** Source records follows **
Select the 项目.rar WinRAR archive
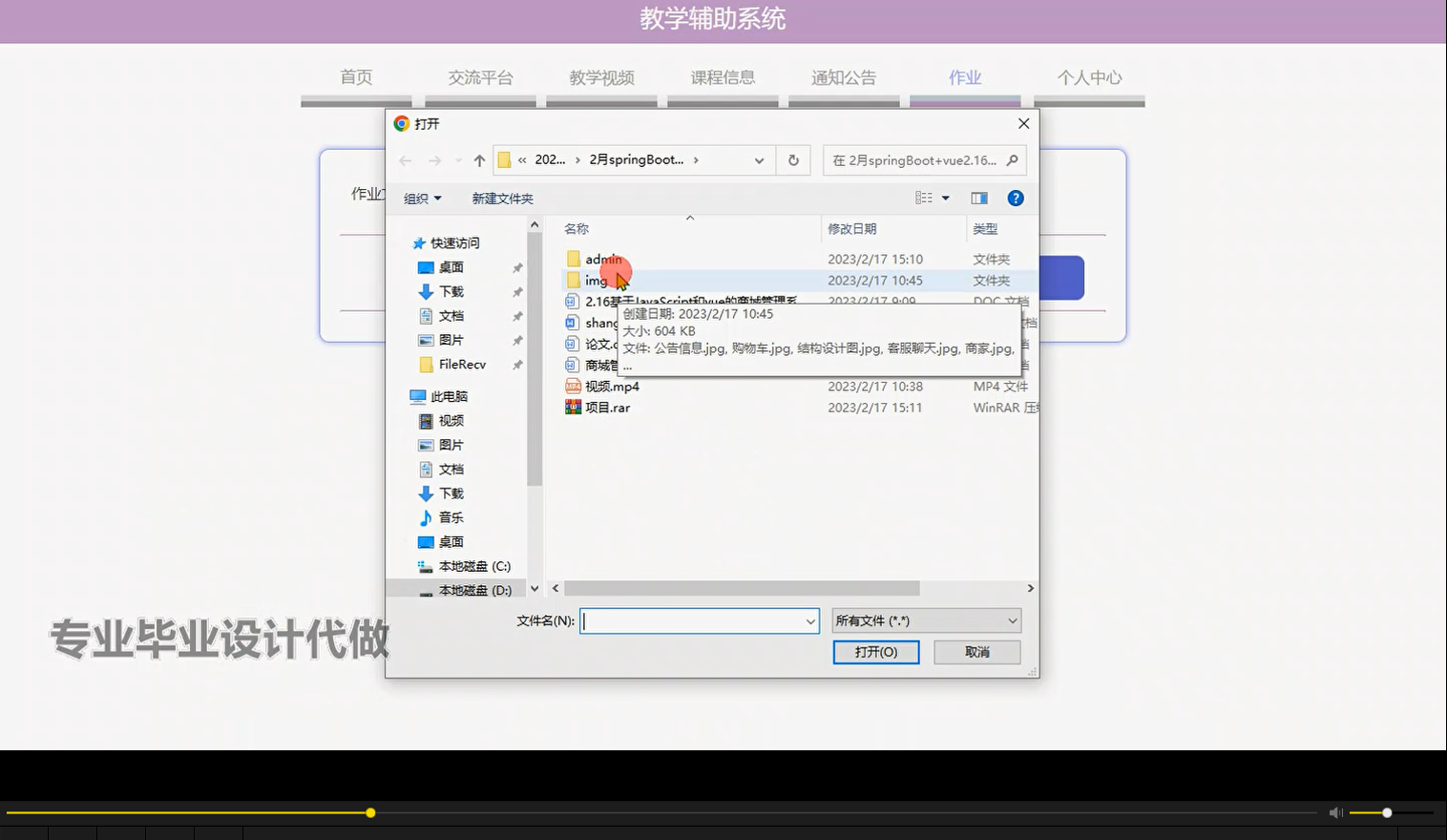The width and height of the screenshot is (1447, 840). (609, 407)
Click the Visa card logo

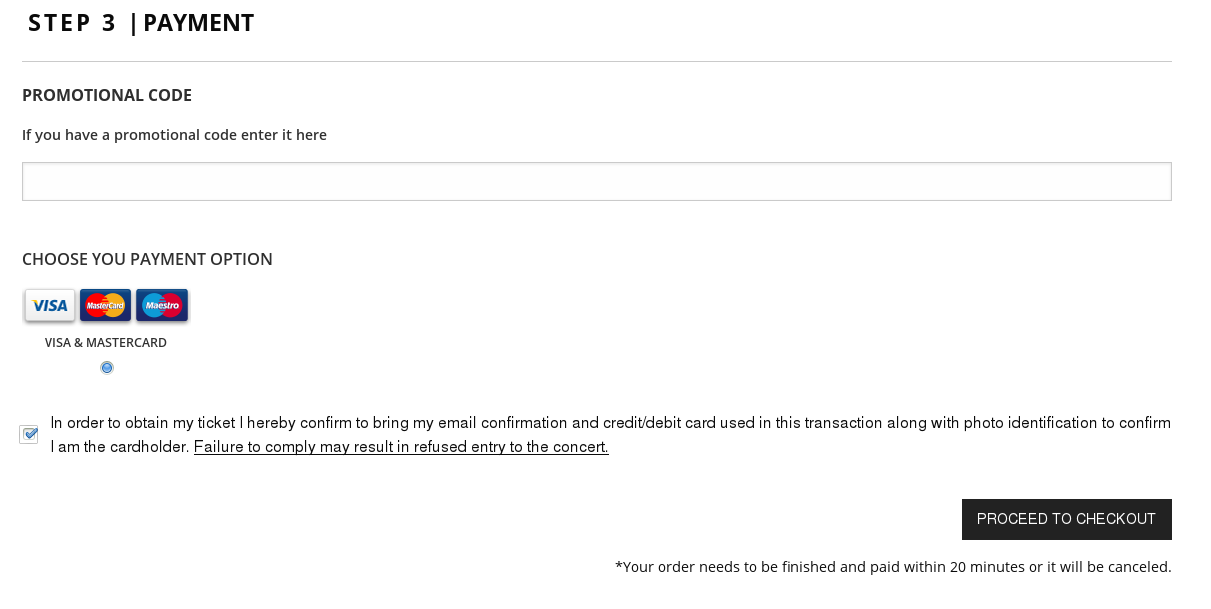click(50, 306)
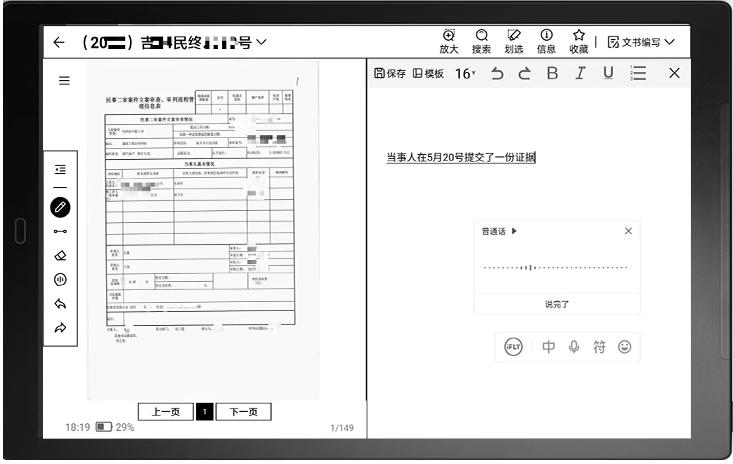Select the eraser tool

(x=60, y=255)
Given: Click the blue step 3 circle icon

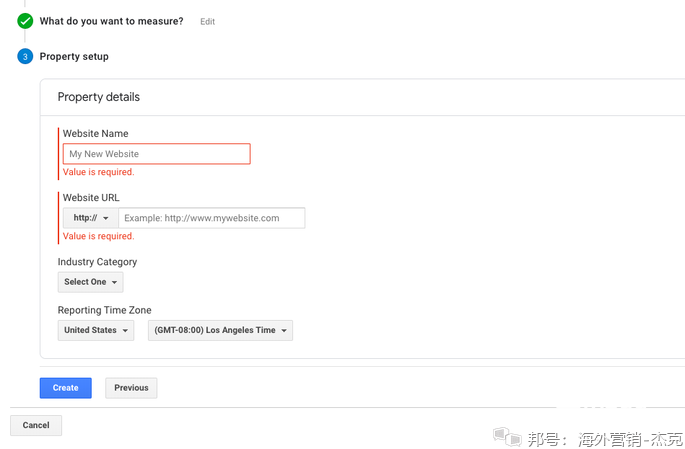Looking at the screenshot, I should pos(25,57).

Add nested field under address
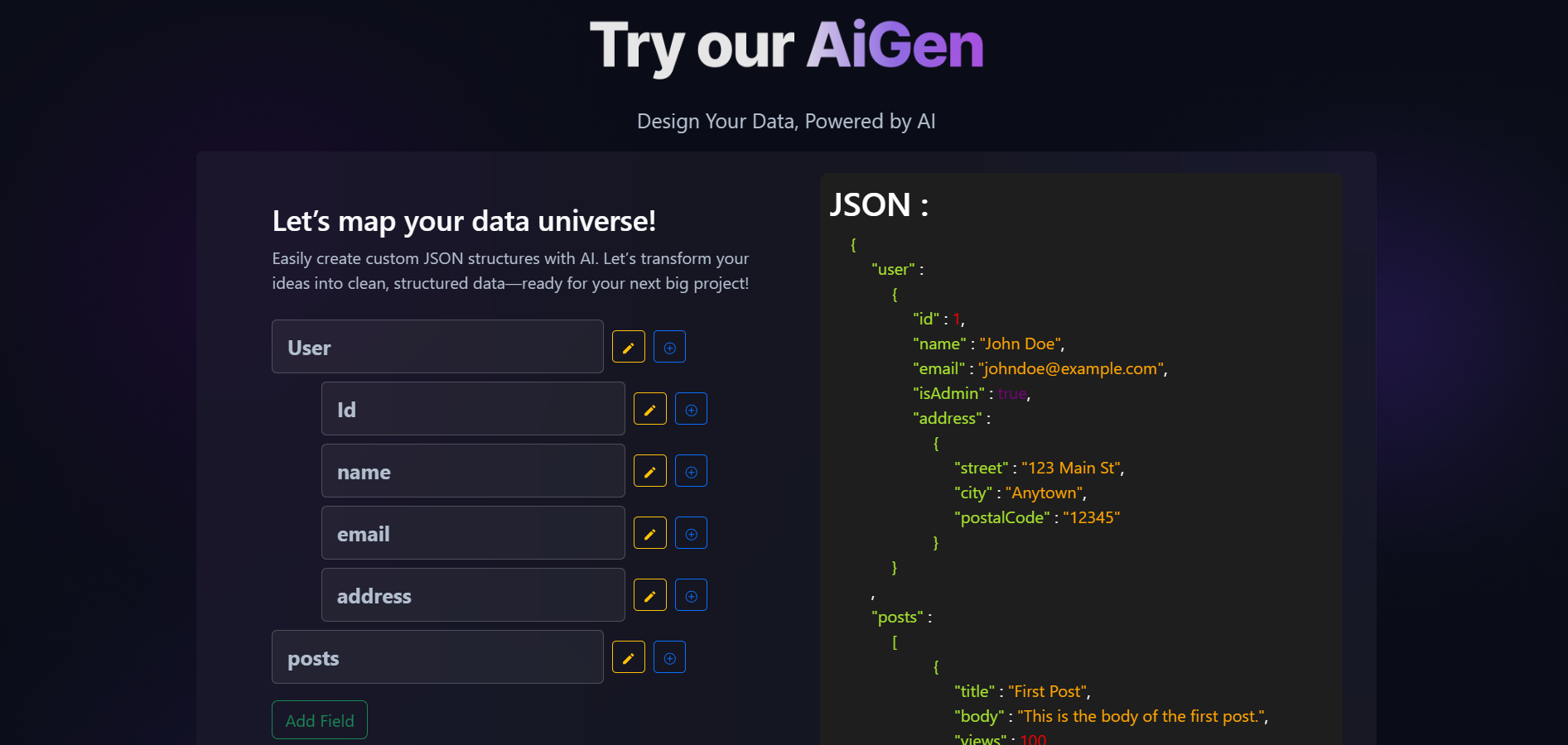pos(691,595)
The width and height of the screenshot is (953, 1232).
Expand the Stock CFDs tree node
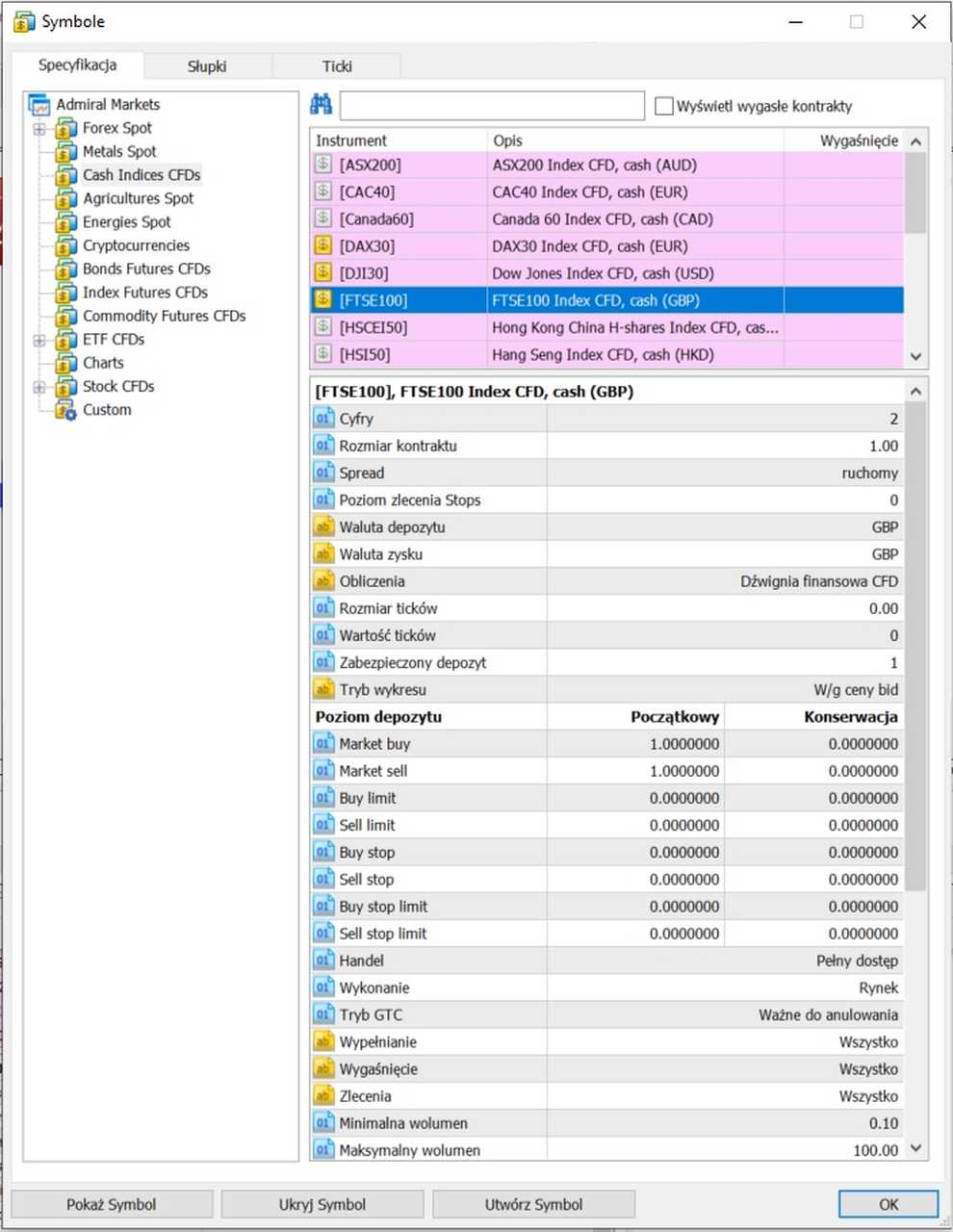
** End of Source records **
▶ [Task instructions]
Pictures aside, repeat each entry in full and without change.

▶ [Written answer]
Select the 项目.rar WinRAR archive
The width and height of the screenshot is (1447, 840). (609, 407)
Click the Visa card logo

click(50, 306)
Select the eraser tool

(x=60, y=255)
Given: Click the blue step 3 circle icon

Looking at the screenshot, I should pos(25,57).

Add nested field under address
pos(691,595)
The width and height of the screenshot is (953, 1232).
Expand the Stock CFDs tree node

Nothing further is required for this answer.